I am too old for Percy Jackson. I’m okay with that. But I think it’s important to start off this review with a qualification: Percy Jackson is not Harry Potter, it’s not the The Hunger Games, it’s not even Twilight. Which is to say, it’s not a careful examination of adult themes through the guise of children’s literature.
What Percy Jackson is, to use a slightly awkward sentence construction, is a truly awesome adventure story whose self-contained mythology draws heavily on Greek and Roman myths while providing often funny modern touches. On top of that, author Rick Riordan has created believable teenage characters who just happen to have the powers of greek or roman gods.
Starting with the first Percy Jackson, and culminating with FIVE books in that series, Riordan told a deep, enriching story that took Percy from awkwardly unaware demigod to Hero of Olympus. When I heard that Riordan was going to take the same mythology and tell new stories using new characters, I was skeptical.

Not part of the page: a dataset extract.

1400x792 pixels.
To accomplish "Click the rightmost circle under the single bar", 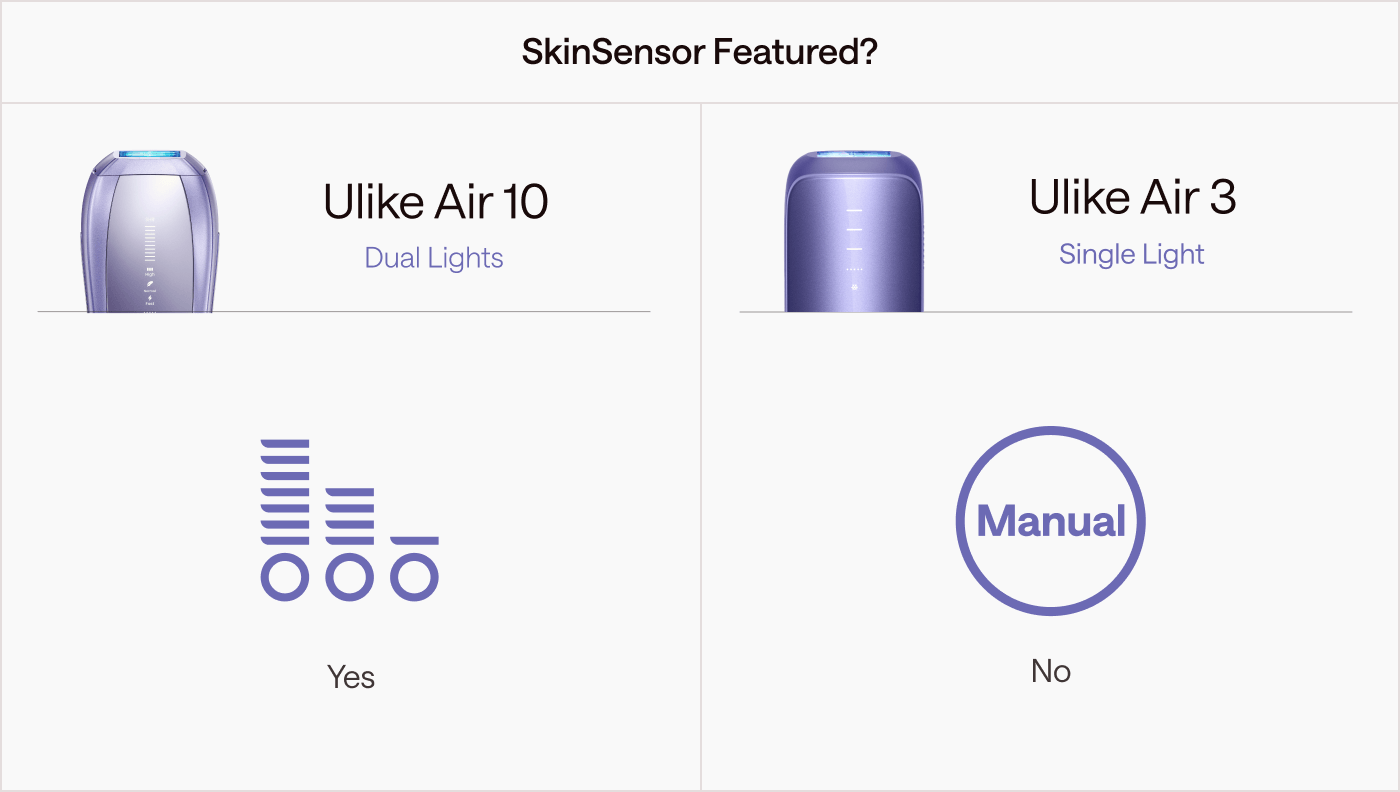I will pyautogui.click(x=414, y=577).
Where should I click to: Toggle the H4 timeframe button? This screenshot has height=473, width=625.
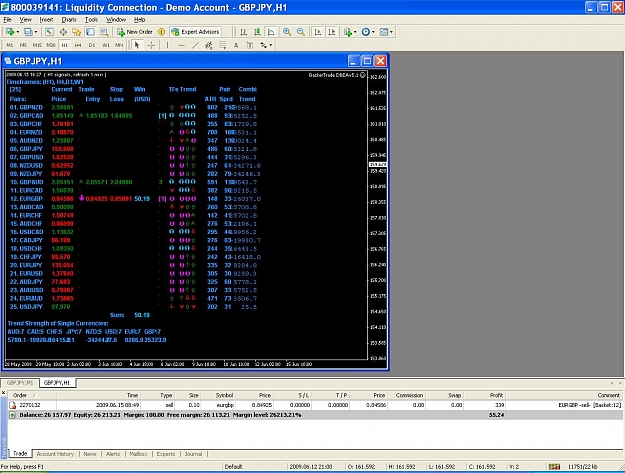78,45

Why go back to the well after telling such an intriguing (if somewhat repetitive) five book saga? Then I read The Lost Hero, in which an amnesiac hero named Jason showed up at Camp Halfblood and quickly ended up on a quest with two friends to figure out his past and Olympus’s future. Despite having almost exactly the same plot structure as all of Percy Jackson’s books, Riordan was obviously excited by his new characters, and his gift for light dialogue and fun characters remained intact.
At the end of that story, we find out where the missing Percy Jackson is. The newest book, The Son of Neptune, follows an also memory-addled Percy as he makes his way through the Roman Gods. What holds these two books together, and connects them with the next book to come out in this series, is a growing, dark storyline involving the awakening of Gaea and war.
Again, the plot isn’t shocking stuff. Riordan isn’t someone who delves into overarching metaphor and deep takes on humanity. Instead, he’s an expert at mini-metaphors (like casino’s sucking the life out of people) and amusing turns of phrase (like Amazon being run by ACTUAL amazons). He’s also ridiculously good at creating stories that fit together effortlessly, and unfold at a brisk pace while actually saving a ton of plot for later. At the end of Son of Neptune, I was excited for the next book, and also exhilarated by the tale I just read.
As I said, Percy Jackson isn’t a book for adults (although it can certainly be enjoyed by them if they’re able to overlook a certain level of adult bias). But it is a truly great children’s book that never condescends and always entertains.